The Blue Dot campaign seeks to call attention to the fact that more than 110 nations, including France, Norway and Argentina, recognize the right of their citizens to live in a healthy environment – but Canada is not one of them.

"Despite living in a country where taking care of one another is something we just do, our right to breathe fresh air, drink clean water and eat healthy food is not recognized," says Mr. Suzuki in a video promoting the initiative. "But we can change that."

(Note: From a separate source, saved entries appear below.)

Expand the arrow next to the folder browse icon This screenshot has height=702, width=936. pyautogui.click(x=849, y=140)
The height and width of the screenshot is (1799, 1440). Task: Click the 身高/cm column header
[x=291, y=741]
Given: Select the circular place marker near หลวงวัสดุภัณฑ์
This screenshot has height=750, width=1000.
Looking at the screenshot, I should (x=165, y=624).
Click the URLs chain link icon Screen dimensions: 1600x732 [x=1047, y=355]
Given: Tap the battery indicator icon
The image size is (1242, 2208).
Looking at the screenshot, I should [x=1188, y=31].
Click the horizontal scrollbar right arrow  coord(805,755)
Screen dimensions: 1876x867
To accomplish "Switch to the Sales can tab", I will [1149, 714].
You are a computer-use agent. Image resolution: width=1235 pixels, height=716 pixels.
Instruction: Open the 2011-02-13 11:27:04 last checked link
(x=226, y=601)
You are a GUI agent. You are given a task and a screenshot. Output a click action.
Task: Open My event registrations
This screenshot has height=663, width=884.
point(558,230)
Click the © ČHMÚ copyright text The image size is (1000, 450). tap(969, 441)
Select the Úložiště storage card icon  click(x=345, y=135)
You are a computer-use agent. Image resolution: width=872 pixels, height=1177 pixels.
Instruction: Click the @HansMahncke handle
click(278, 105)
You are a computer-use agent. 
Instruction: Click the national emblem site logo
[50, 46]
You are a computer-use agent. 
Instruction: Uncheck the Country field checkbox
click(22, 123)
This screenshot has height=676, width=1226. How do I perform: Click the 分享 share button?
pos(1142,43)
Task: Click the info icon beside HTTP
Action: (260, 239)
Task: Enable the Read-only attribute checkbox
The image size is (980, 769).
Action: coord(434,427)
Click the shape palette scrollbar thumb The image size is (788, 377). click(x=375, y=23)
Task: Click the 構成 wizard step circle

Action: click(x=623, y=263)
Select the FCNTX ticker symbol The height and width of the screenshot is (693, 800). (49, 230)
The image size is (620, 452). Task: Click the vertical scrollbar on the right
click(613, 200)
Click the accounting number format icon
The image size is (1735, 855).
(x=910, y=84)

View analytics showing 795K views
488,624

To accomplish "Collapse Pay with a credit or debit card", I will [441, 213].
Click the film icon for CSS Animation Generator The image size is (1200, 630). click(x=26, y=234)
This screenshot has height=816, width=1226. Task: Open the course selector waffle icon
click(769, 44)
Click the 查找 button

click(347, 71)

Michiah Prull, director of communications and public engagement for the David Suzuki Foundation, says the objective of the tour is citizen engagement rather than fundraising. "It is raising awareness and it is to build this movement – not just of iconic leaders but of ordinary Canadians. And we believe as that movement grows and receives more recognition, that the call for the recognition of our rights will become more meaningful. And that we will have a real chance to have a conversation as a country about: do we have these rights, and if so, then we should recognize them," he told The Globe and Mail.

The lineup will change in each city – there are 20 dates – with musical guests such as Bruce Cockburn, Barenaked Ladies, Jim Cuddy and Greg Keelor of Blue Rodeo, Raine Maida, Chantal Kreviazuk, Jeremy Fisher, Grimes, Joel Plaskett, Royal Wood and Metric's Emily Haines. Other participants include iconic children's musician Raffi, visual artist Robert Bateman, humanitarian activist Stephen Lewis, and spoken word artist (and Olympic poet) Shane Koyczan.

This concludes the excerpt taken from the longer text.